All-season trees like Sargent Cherry provide interest to your landscape by changing colors throughout all four seasons.

Sargent Cherry. Photo by Plant Image Library, CC BY-SA 2.0.

Sargent Cherry. Photo by Plant Image Library, CC BY-SA 2.0.

As we approach cold and long winters in Michigan, it is important to have interest in our landscapes in the absence of flowers and leaves. Trees and other landscape plants can add a splash of color with colorful bark, berries, seed heads and pods. Also, many species of trees and shrubs are food for wildlife and birds. This brings your landscape alive in the winter.

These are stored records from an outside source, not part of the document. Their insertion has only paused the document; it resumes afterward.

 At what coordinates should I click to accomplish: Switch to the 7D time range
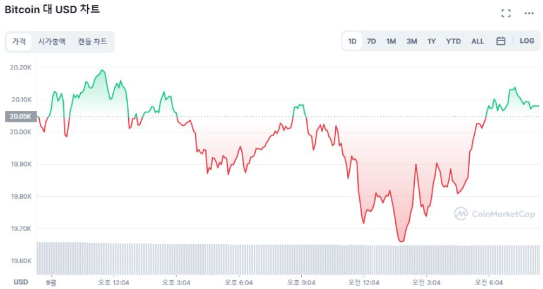point(371,41)
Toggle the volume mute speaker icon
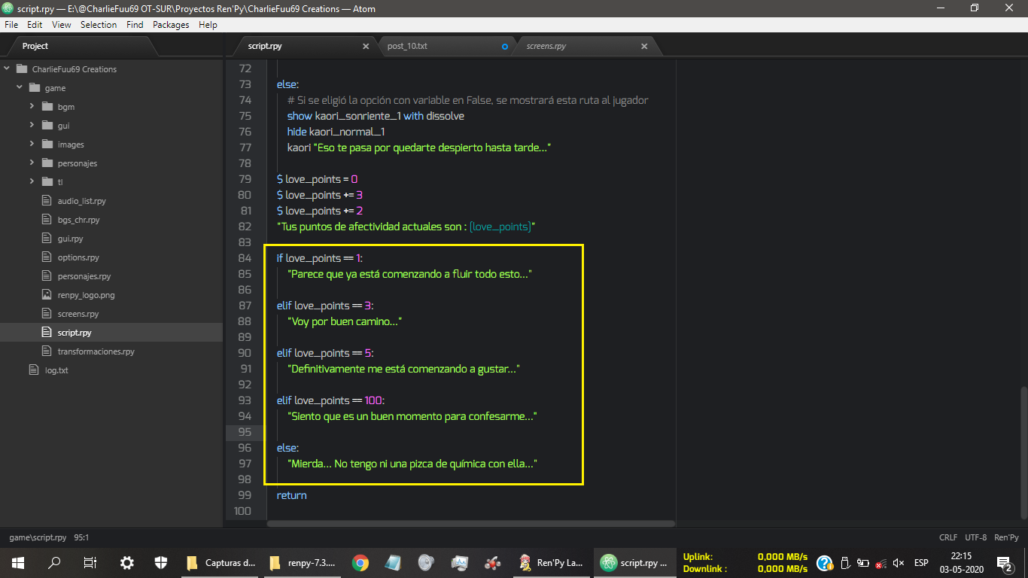The width and height of the screenshot is (1028, 578). coord(898,562)
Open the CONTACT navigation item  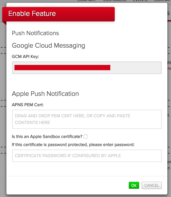click(x=163, y=1)
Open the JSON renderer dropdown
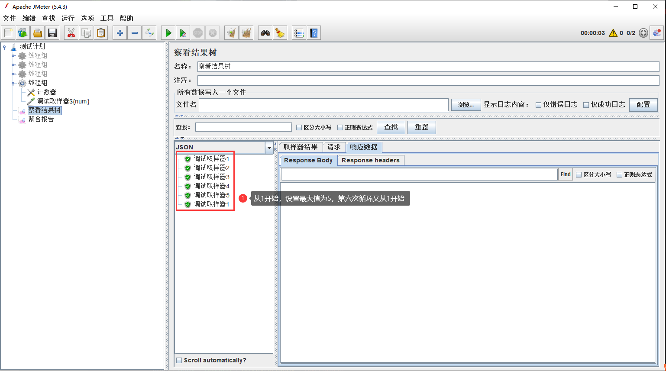This screenshot has height=371, width=666. (x=269, y=148)
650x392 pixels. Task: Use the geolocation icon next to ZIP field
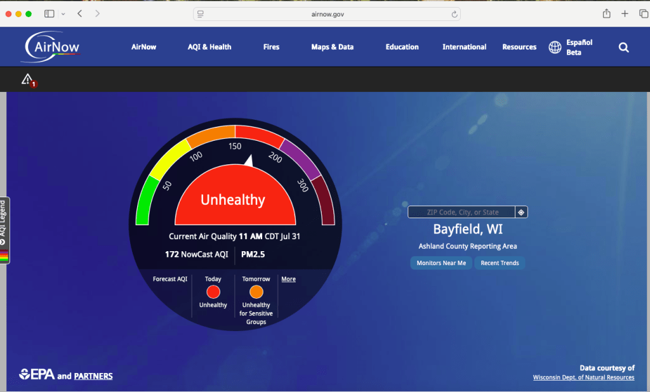click(x=522, y=211)
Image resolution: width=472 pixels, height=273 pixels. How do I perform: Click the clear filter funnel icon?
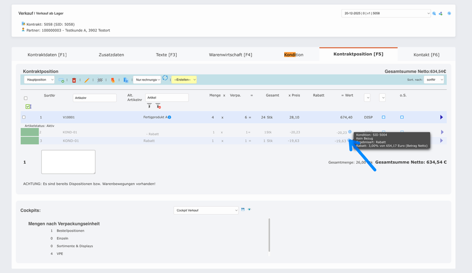(x=158, y=106)
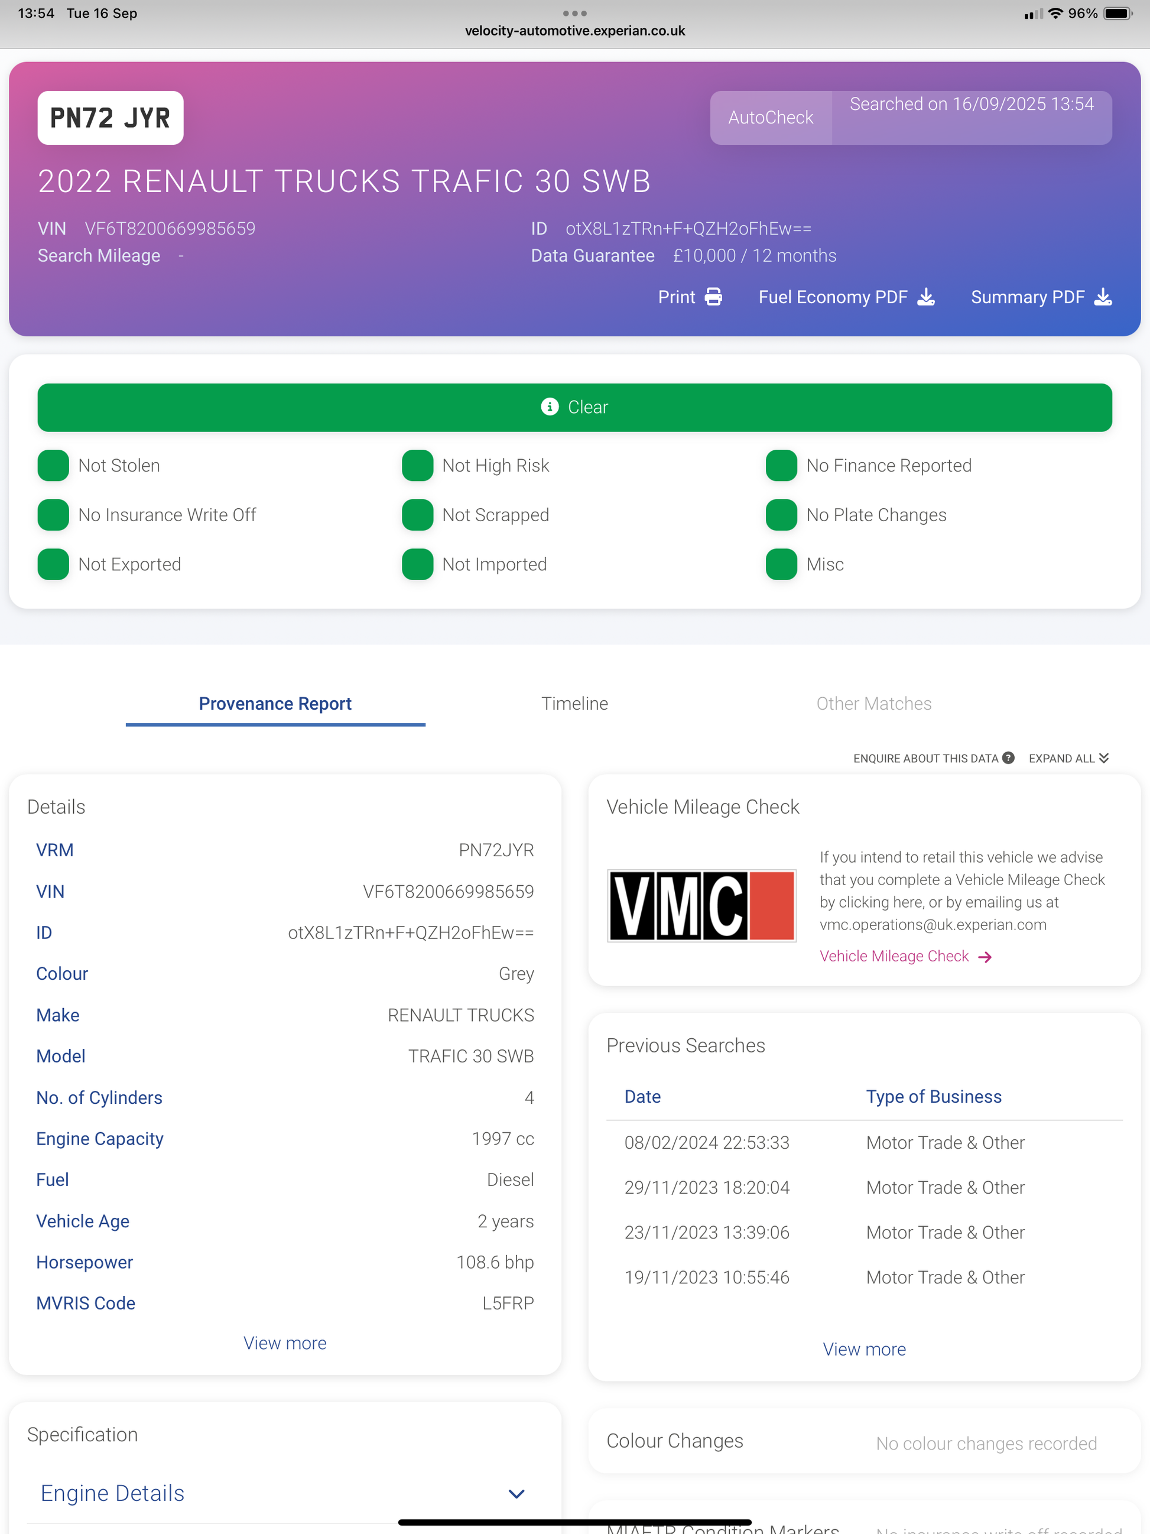Click the printer icon next to Print

point(713,297)
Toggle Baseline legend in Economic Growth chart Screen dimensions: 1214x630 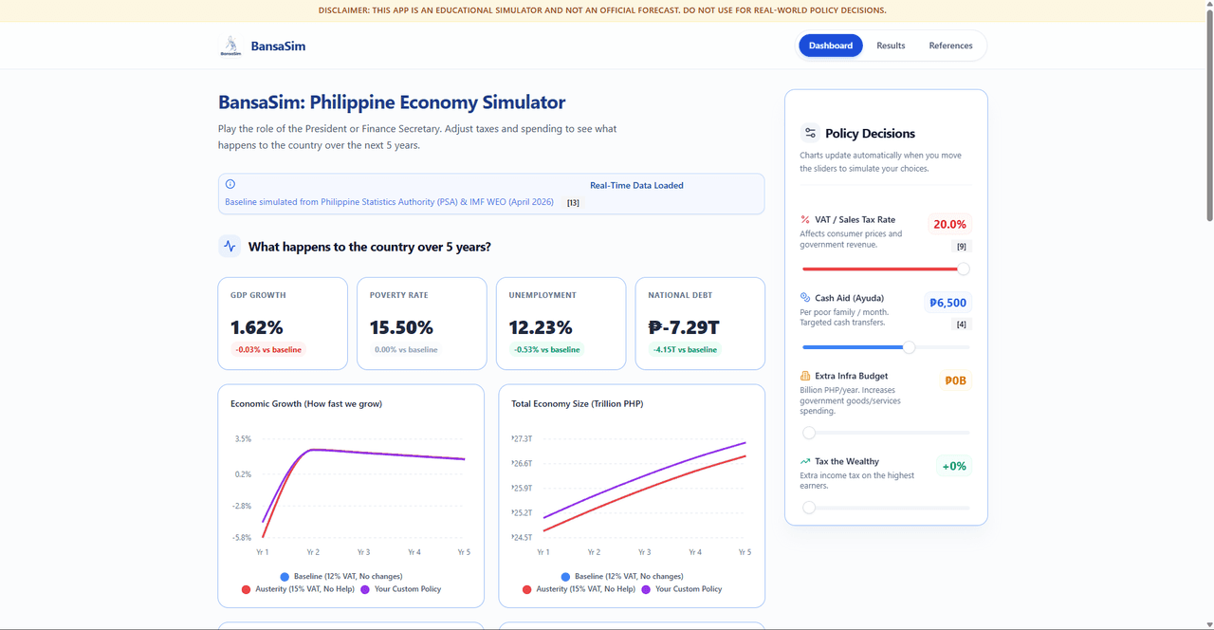pyautogui.click(x=341, y=577)

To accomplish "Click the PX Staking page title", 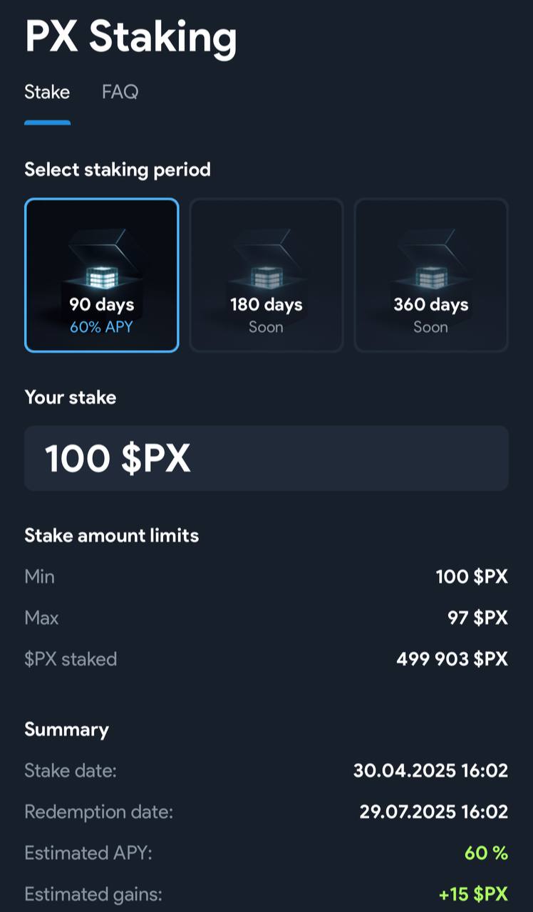I will tap(130, 36).
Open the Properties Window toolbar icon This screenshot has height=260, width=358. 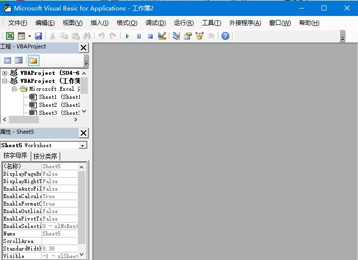coord(188,36)
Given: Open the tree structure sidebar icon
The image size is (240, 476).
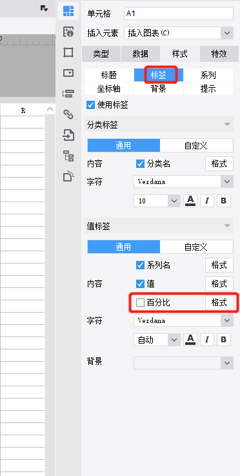Looking at the screenshot, I should (68, 156).
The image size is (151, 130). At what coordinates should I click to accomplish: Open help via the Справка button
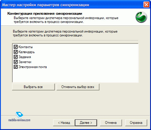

When it comes to all-season trees, it is hard to beat the Sargent Cherry.

Sargent Cherry, Prunus sargentii, also known as North Japanese Hill Cherry, belongs to one of the seven species of flowering cherries. Cherry trees are members of the Rosaceae (Rose) family. These seven species of the genus Prunus (Flowering Cherry) originated from Japan.

Sargent Cherry is an excellent plant that adds interesting characteristics to the landscape at any time of year. There are many cultivars of the Sargent Cherry and many are improved varieties that make flowering cherries an ideal addition to your landscape.

Sargent Cherry is named after Charles Sprague Sargent, an American plant collector who discovered the species in the mountains of northern Japan in 1892. It is easy to see why he was so enamored with this tree. In the spring, it has brilliant pink flowers. In the summer, its leaves are a purplish bronze as they unfurl to a glossy, dark green. The glossy, dark purple cherries ripen in early summer, attracting birds to the landscape as they love the very tart cherries.

Fall brings a vivid display with shades of red, orange and bronze. The winter bark appears almost metallic in a reddish to cinnamon color. Its horizontal lenticels (the bumpy lines) are a characteristic of ornamental cherry trees. (Lenticels are an aggregation of cells that penetrate the surface of stems of woody plants and are used to exchange gases between the atmosphere and the underlying tissues.)

Sargent Cherry and its many cultivars are very adaptable for Midwest growing in zones 4-7. It is a moderate to fast growing tree with a graceful upright to rounded form growing 20 to 30 feet with an equal spread. This is an excellent choice as a specimen or in the urban landscape. It works well for shade and has a life span living between 25 and 50 years. These trees like moist to well-drained soil and at least 6 hours of sun per day.

USDA Plant Hardiness Zone Map

USDA Plant Hardiness Zone Map. View larger image.

Flowering cherry trees are susceptible to pests and diseases. Proper pruning can lessen pest problems by thinning out branches for better air and light circulation. Also, remove infected leaves from underneath the tree to help prevent brown rot.

Sargent Cherries are not the same as the flowering cherries in Washington, D.C. Flowering cherries don’t even belong in a traditional Japanese garden. In Japan, flowering cherries, with their short bloom time, symbolize ephemeral, or short-lived. In Japan, they are connected to the thought of the impermanence of life.

In the spring in Japan, blossom-viewing season is called Hanami, and flowering cherries are celebrated with festivals all over Japan. Hanami can be just a stroll in the park, but in Japan it traditionally involves a picnic while enjoying the beauty of flowering cherries.